La autopsia determinó que Eduardo Betancourt, el enfermero de 44 años encontrado muerto en su departamento de Aquilaba al 400 entre Charcas, falleció por cardiopatía hipertrófica y dilatada con congestión pulmonar, aunque están pendientes estudios histopatológicos y toxicológicos. El cuerpo apareció sentado en una silla con una jeringa en el brazo derecho, cuatro ampollas de fentanilo y midazolam al lado, y en la cocina 112 ampollas de drogas como fentanilo, propofol, clonazepam y dexametasona. La data de la muerte fue el 30 de marzo, cinco días antes de la autopsia, y no se trató de homicidio.
El director del Hospital Fernández, Carlos Damin, toxicólogo con 30 años de experiencia, explicó que el fentanilo es un opioide muy potente usado en anestesia y terapias intensivas, con alto riesgo de sobredosis si no se administra correctamente. En Argentina no hay un problema social masivo como en Estados Unidos, donde causa 100.000 muertes anuales y es la primera causa de muerte entre 20 y 30 años, pero alertó sobre el robo en hospitales, donde hay controles estrictos desde farmacia hasta quirófano con múltiples testigos.
Camila Dolabjian, periodista que investigó el fentanilo contaminado del año pasado, criticó la deficiente trazabilidad desde ANMAT hasta farmacias hospitalarias, con casos de centenas de ampollas sustraídas. Reveló que fuentes internacionales señalan falta de control en Argentina, fomentando un nicho de consumidores entre trabajadores de salud que se expande a fiestas y amigos, creando mercado para narcos sin necesidad de fentanilo ilegal importado.

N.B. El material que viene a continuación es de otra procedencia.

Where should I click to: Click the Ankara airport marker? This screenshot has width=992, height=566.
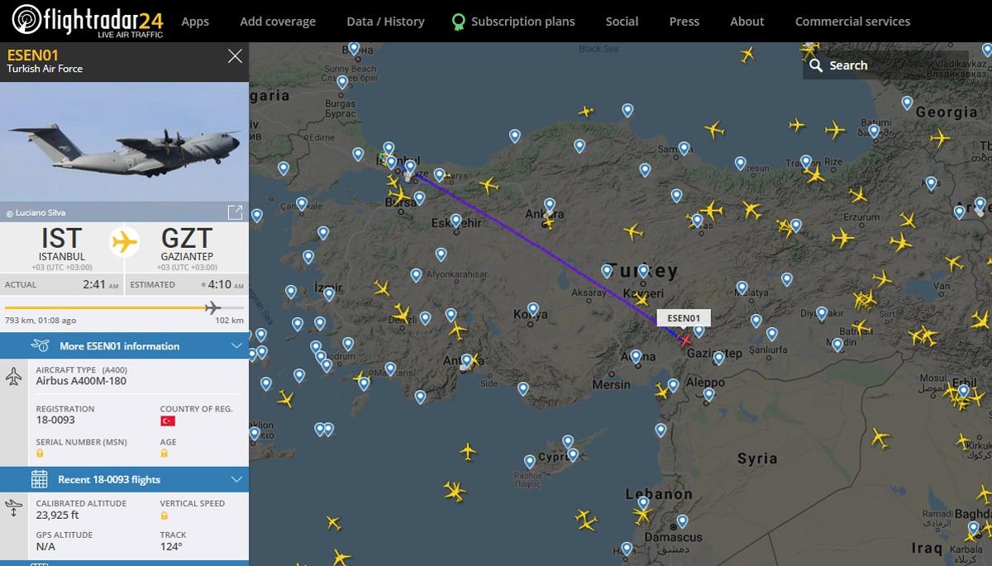(x=550, y=204)
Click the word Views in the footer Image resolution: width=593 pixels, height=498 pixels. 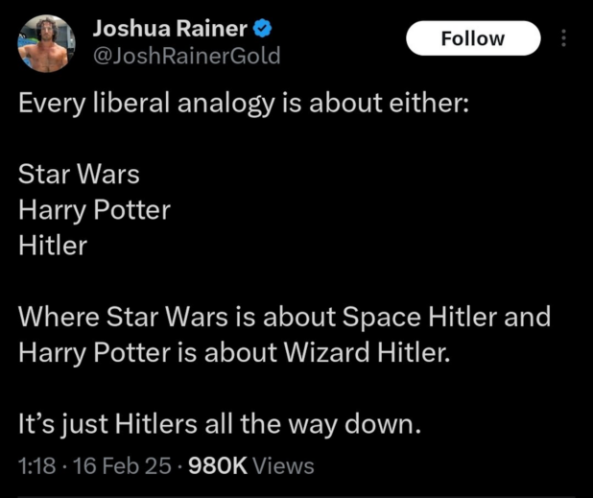click(284, 466)
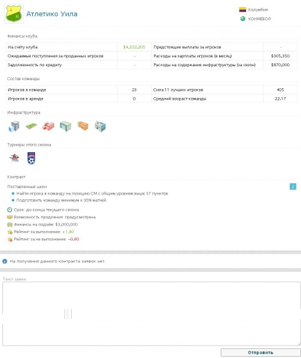Select the red building infrastructure icon
301x358 pixels.
(48, 126)
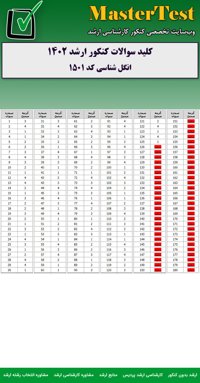Click the شماره سوال header above question 1
The image size is (200, 383).
click(9, 115)
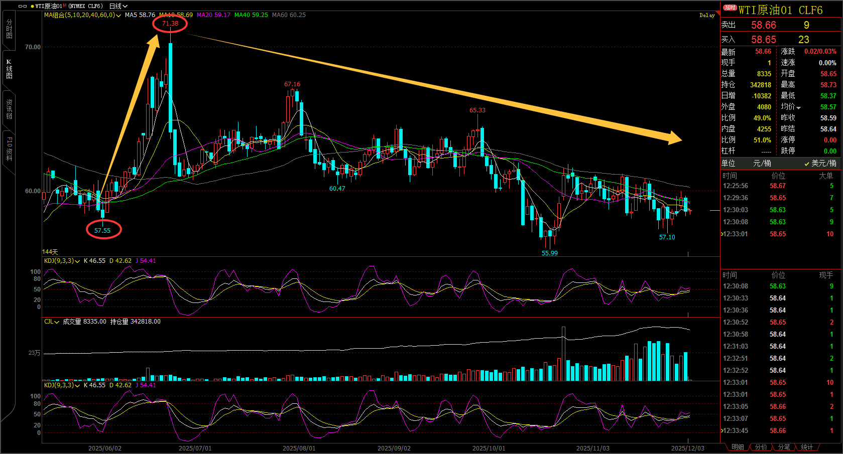Switch the price unit to 元/桶
The image size is (843, 454).
[x=762, y=164]
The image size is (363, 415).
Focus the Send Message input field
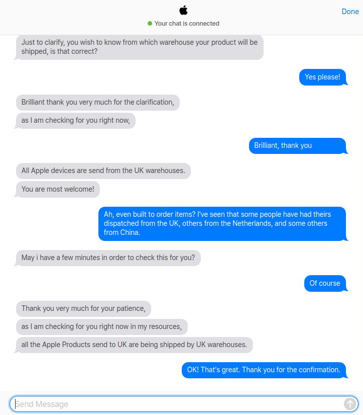184,404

Los panelistas destacaron coincidencias con la muerte de Alejandro Salazar el 20 de febrero a 5-8 cuadras, ambos trabajadores de salud con drogas similares, y cambio en perfil X de Betancourt. Damin mencionó controles antidoping en anestesiólogos por riesgo laboral, y nunca vio recuperación de adictos a opioides en 35 años.